Indian Ponies Have Dream Home in Missouri



Horses have always found their way into the hearts of many. Some ranchers call it a sickness; others refer to the statuesque creatures as their greatest love. Jim Smith, 60, of Festus, Missouri, said that he grew up riding horses on his family farm and dreamed of
 owning a horse ranch one day. Now that he is a retired construction laborer he owns a ranch 40 miles south of St. Louis, Missouri, where he and his brother-in-law, Jim Faries, raise their breed of choice. The two men have been accumulating a wild and rare horse breed named the Nokota. The Nokotas are from southwestern North Dakota, an area known as the Badlands. 

Brothers Leo and Frank Kuntz of Linton, North Dakota, are credited with saving the breed from extinction. This breed ran wild for hundreds of years until the 1940’s when the Badlands were partially enclosed to become the Theodore Roosevelt National Park. Many of the Nokota were inadvertently enclosed in the boundary fence. The Kuntzes bought a few of these horses in a 1978 park service round up which was an attempt to rid the park of the wild horses. They immediately recognized that these horses were a distinctive breed. The Kuntzes were cross-country horse racers and found the horses’ great endurance and speed suited them for the Great American Horse Race circuit.
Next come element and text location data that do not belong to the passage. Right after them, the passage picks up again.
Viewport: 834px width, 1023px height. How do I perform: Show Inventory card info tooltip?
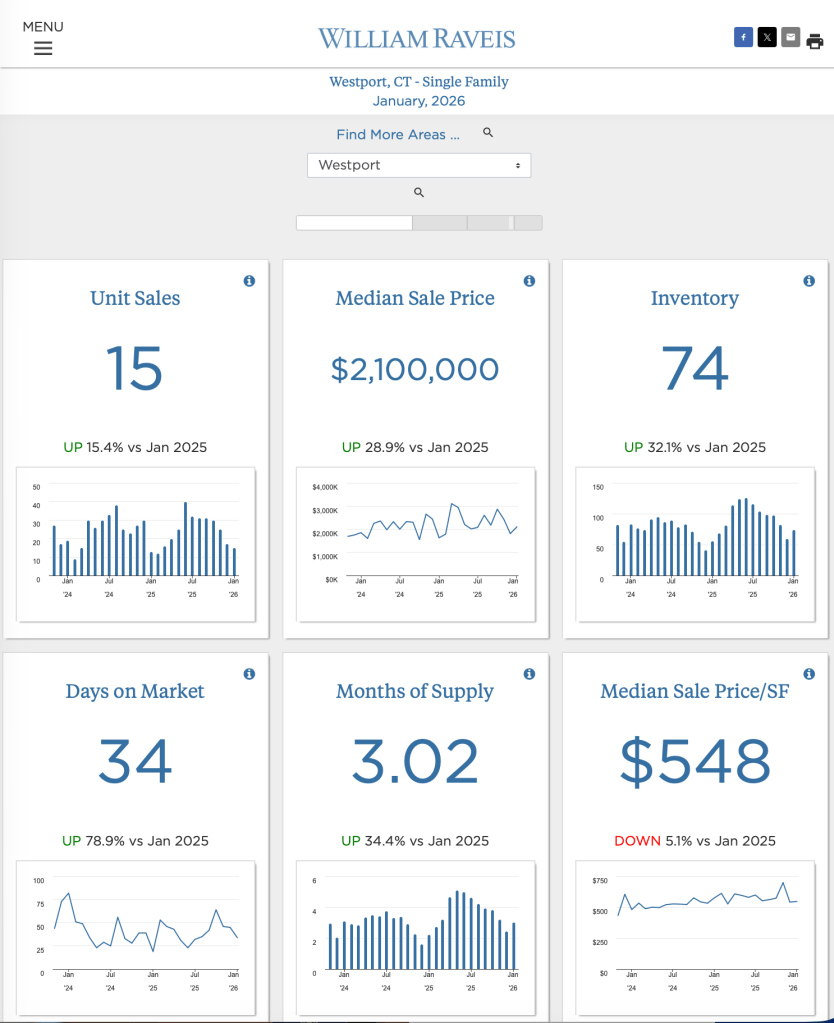809,281
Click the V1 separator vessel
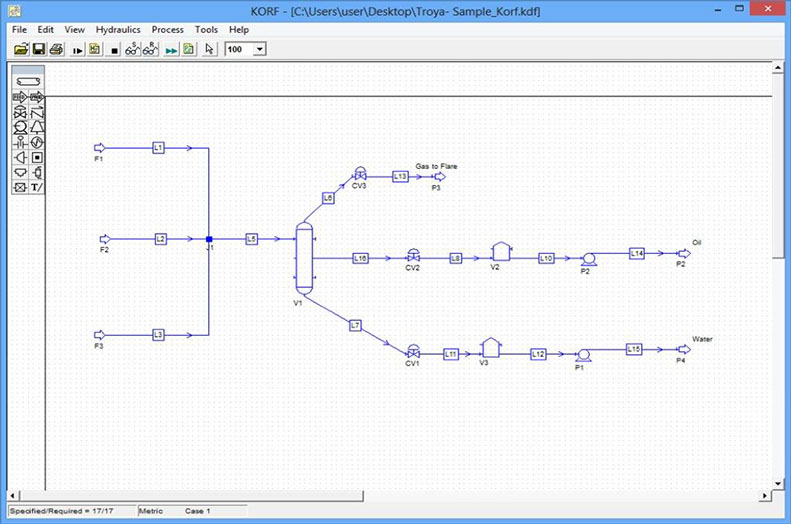Image resolution: width=791 pixels, height=524 pixels. click(304, 258)
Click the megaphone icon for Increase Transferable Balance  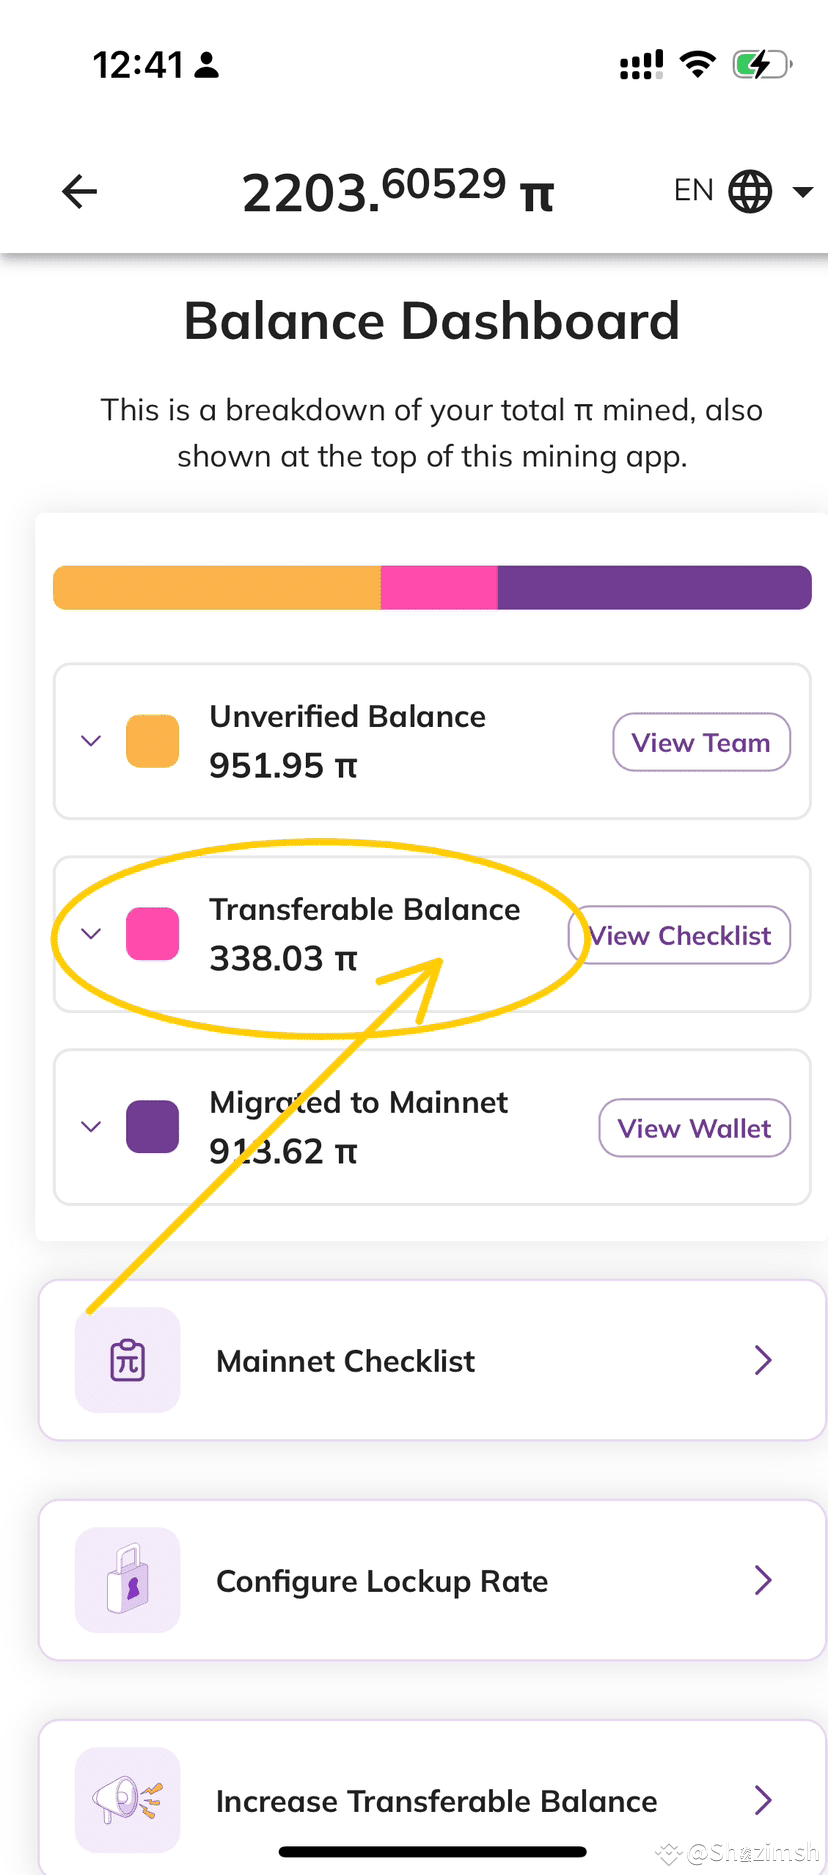click(x=128, y=1800)
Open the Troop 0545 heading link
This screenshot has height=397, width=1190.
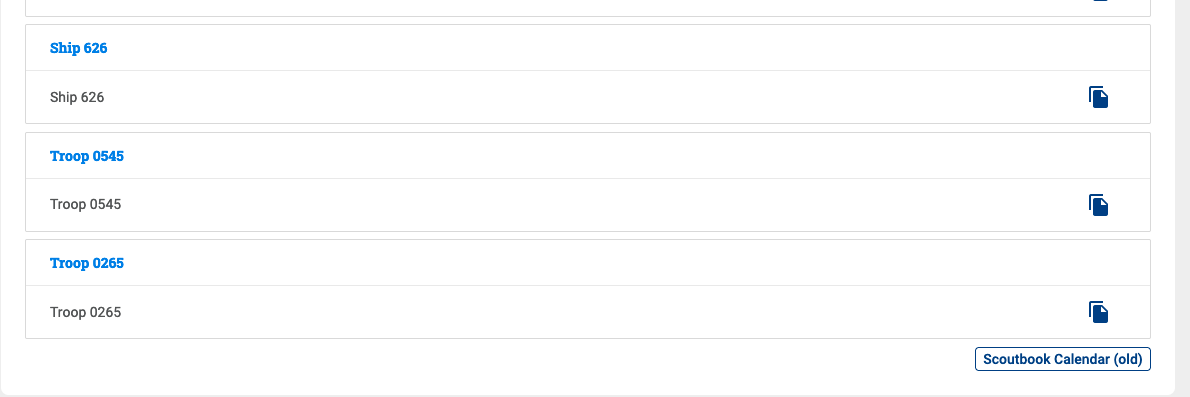point(87,156)
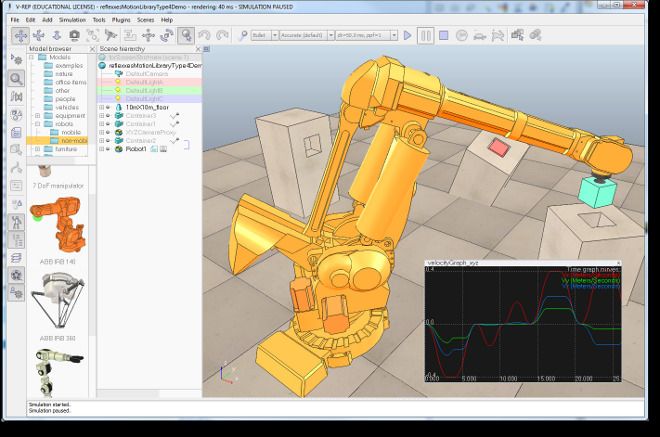This screenshot has height=437, width=660.
Task: Close the Model browser panel
Action: tap(90, 49)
This race was featured in the movie “Hidalgo.” 

Smith said he learned of the breed when he and his son visited Alaska and saw a reenactment of the Battle of the Little Bighorn that included Sitting Bull’s horse, a Nokota. So three years ago he bought his first Nokota. 

“They gentle down really easily and quick,” Smith said. “They are really intelligent and are good riding horses and have such a good disposition.” 

Smith explained that he would have never guessed that the breed would be so sociable because “they were wild as a deer when we got them.” 

“I am at my ranch nearly every day and when they see you coming they will swarm you because they want you to pet them,” he said.